Other highlights include:
 
  • Operating Income: Fourth quarter non-GAAP operating income increased to $30.7 million, or a record 18.9 percent operating margin, up from $24.9 million, or 17.0 percent in the third quarter 2009 and from $30.1 million, or 18.4 percent, in the fourth quarter of 2008. Non-GAAP operating income for the year 2009 was $103.6 million, or a record of 17.6 percent operating margin on an annual basis, compared to $109.4 million, or 17.4 percent operating margin in 2008.
 
  • Net Income: The Fourth quarter 2009 non-GAAP net income was $28.6 million, up from $24.0 million, in the third quarter 2009 and compared to $30.6 million in the fourth quarter of 2008. Full year 2009 non-GAAP net income was $96. 0 million, or 16.3 percent of revenues, compared to $103.2 million, or 16.4 percent in 2008.
 
  • Earnings Per Fully Diluted Share: Non-GAAP earnings per fully diluted share in the fourth quarter were $0.45, up from $0.38 in the third quarter 2009 and compared to $0.50 in the fourth quarter of 2008. Non-GAAP earnings per fully diluted share for the full year 2009 were $1.54, compared to $1.67 in 2008.
 
The GAAP financial highlights for the Fourth Quarter and Full Year Ended December 31, 2009 are:
 
Fourth quarter 2009 revenues have increased to $158.8 million, up 9.8 percent from $144.7 million in the third quarter of 2009. GAAP revenues for the year 2009 were $583.1 million, 6.6 percent down from $62 4. 2 million in 2008.
 
  • Revenues: The gross profit has also increased to $93.7 million, or 9.7 percent, up from $85.4 million, in the third quarter 2009 and compared to $101.7 million, or 7.9 percent down from the fourth quarter of 2008; Gross profit for the year 2009 was $345.9, or 59.3 percent gross margin, compared to $385.4 million, or 61.7 percent gross margin in 2008.
 
  • Operating Income: The operating income has increased to $11.0 million, or 6.9 percent operating margin, up from $4.8 million, or 3.3 percent in the third quarter of 2009 and compared to $15.8 million, or 9.7 percent, in the fourth quarter of 2008.
 
  • Net Income: Fourth quarter 2009 net income has increased to $12.7 million, from $7.8 million in the third quarter 2008, and compared to $18.7 million in the fourth quarter 2008. Net income for the year 2009 increased to $42.8 million, up from $39.1 million in 2008.
 
  • Earnings Per Fully Diluted Share: Earnings per fully diluted share in the fourth quarter were $0.20, compared to $0.12 per share, for the third quarter of 2009 and $0.31 in the fourth quarter 2008. Earnings per share on a fully diluted basis, for the year 2009 increased to $0.68 from $0.64 in 2008.
 
  • Operating Cash Flow and Cash Balance: It was $29.4 million. 2009 operating cash flow was $119.7 million.
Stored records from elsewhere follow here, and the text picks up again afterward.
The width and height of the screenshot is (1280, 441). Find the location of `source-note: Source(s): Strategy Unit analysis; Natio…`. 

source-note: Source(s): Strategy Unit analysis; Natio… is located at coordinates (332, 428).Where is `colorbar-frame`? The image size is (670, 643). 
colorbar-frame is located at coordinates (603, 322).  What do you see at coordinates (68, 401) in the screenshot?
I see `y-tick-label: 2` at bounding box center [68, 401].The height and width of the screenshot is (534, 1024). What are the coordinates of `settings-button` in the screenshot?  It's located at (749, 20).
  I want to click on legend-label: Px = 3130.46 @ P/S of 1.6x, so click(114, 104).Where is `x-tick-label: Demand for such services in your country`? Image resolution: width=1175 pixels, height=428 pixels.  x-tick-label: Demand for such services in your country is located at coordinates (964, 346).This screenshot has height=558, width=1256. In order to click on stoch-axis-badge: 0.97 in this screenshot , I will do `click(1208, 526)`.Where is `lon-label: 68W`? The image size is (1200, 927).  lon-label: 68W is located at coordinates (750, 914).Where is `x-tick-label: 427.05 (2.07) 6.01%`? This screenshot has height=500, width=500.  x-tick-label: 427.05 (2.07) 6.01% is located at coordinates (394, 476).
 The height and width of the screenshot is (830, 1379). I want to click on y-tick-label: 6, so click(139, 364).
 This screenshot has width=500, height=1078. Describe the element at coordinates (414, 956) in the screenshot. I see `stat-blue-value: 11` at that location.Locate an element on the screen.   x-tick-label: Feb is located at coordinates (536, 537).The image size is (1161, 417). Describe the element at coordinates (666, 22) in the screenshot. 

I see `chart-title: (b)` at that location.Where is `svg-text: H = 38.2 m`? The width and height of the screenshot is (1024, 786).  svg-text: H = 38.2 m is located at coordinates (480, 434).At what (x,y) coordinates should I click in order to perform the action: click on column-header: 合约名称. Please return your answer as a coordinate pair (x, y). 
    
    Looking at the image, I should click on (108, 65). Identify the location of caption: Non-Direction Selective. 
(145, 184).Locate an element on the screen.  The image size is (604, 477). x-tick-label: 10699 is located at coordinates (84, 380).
Total cash and equivalents as of December 31, 2009 were $548.5 million, with no debt.
 
Bregman continued, “We are confident that these achievements, coupled with our superior technology, products, and excellent team, will drive NICE’s growth in 2010 and beyond.”
 
In related news, NICE has won $55 million mega security contract from a government agency for its security solutions.